Passée la phase de séduction et de consommation symbolique de leur désir, les deux hommes vivent ensemble à la Nouvelle-Orléans, où ils forment un couple aussi sexy que dysfonctionnel. Tandis que Lestat s’amuse à séduire et à tuer de jeunes éphèbes ou de jeunes femmes – ce qui le place du côté bi ou pansexuel du spectre LGBTQI+ –, Louis ne supporte pas de prendre des vies humaines. 

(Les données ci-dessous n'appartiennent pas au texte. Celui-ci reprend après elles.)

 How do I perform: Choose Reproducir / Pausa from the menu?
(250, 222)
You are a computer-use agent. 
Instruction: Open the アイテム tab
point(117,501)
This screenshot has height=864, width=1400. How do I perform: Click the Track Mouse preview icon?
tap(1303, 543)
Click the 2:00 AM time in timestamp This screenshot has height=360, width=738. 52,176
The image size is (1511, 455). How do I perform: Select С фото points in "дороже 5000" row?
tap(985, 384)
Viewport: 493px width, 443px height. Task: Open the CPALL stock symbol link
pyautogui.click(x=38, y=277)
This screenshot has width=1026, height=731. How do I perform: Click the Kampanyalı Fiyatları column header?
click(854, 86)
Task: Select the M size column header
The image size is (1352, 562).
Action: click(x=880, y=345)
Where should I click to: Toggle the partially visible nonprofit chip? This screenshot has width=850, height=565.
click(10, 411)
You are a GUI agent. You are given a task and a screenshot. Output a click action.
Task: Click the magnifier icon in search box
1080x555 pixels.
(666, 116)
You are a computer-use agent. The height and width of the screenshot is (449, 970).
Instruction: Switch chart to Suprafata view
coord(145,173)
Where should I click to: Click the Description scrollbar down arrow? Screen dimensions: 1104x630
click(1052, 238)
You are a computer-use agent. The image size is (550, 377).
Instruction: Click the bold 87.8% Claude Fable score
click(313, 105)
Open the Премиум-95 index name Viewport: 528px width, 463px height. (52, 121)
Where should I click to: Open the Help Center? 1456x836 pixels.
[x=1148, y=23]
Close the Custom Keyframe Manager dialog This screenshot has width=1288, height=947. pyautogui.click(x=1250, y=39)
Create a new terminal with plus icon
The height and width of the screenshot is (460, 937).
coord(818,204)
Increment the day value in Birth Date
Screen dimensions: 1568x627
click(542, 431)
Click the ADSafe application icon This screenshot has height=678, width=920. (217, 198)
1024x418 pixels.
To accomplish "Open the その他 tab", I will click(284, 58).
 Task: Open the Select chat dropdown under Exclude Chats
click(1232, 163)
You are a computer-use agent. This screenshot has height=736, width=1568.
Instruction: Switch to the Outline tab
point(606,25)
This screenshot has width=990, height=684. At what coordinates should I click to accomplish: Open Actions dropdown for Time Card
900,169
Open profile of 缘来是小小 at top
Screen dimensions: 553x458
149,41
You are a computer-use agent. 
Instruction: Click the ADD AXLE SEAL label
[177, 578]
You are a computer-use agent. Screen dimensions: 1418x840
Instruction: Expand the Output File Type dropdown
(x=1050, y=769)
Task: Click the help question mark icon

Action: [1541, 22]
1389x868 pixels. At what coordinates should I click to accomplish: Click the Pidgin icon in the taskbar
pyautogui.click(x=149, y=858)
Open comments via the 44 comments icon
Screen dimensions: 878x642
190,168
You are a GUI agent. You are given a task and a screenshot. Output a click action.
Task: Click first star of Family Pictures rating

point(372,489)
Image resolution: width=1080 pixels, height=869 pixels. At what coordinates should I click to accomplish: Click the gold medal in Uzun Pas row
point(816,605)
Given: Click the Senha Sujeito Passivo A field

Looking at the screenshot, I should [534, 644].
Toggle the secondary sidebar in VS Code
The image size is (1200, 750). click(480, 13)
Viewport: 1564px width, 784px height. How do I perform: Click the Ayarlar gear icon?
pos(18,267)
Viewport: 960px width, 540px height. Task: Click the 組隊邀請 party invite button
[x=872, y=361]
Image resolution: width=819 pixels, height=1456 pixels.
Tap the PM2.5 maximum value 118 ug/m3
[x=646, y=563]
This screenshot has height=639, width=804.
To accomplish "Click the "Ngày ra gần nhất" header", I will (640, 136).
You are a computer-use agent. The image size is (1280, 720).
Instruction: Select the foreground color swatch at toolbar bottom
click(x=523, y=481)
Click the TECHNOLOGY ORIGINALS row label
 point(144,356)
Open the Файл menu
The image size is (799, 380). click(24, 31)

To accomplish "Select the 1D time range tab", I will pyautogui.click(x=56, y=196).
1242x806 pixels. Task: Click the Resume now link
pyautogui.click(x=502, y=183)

On peut interpréter ainsi leurs différences de point de vue : rongé par une culpabilité toute chrétienne, Louis n’accepte pas son homosexualité. À l’opposé, le flamboyant Lestat – qui appartient à la longue liste de méchants hollywoodiens codifiés queers – prend à la lettre le mantra "be gay, do crime", assumant pleinement sa sexualité tout en commettant des crimes. Mais qu'y peut-il ? Il ne l'a pas choisi, comme on ne choisit pas d’être LGBTQI+. 

Homoparentalité 

La relation chaotique des deux hommes, faite de querelles récurrentes – dans une scène, Louis brûle carrément leur domicile –, est déséquilibrée. Lestat, qui a peur que Louis le quitte, transforme même une fillette en vampire pour retenir son amant, traumatisé dans sa vie humaine par la perte d’un enfant. "Tu es désormais notre fille à Louis et à moi, explique-t-il à la jeune Claudia, campée par Kirsten Dunst. Vois-tu, Louis allait nous quitter. Il allait s'en aller. Maintenant, ce n'est plus le cas. [...] Une famille heureuse."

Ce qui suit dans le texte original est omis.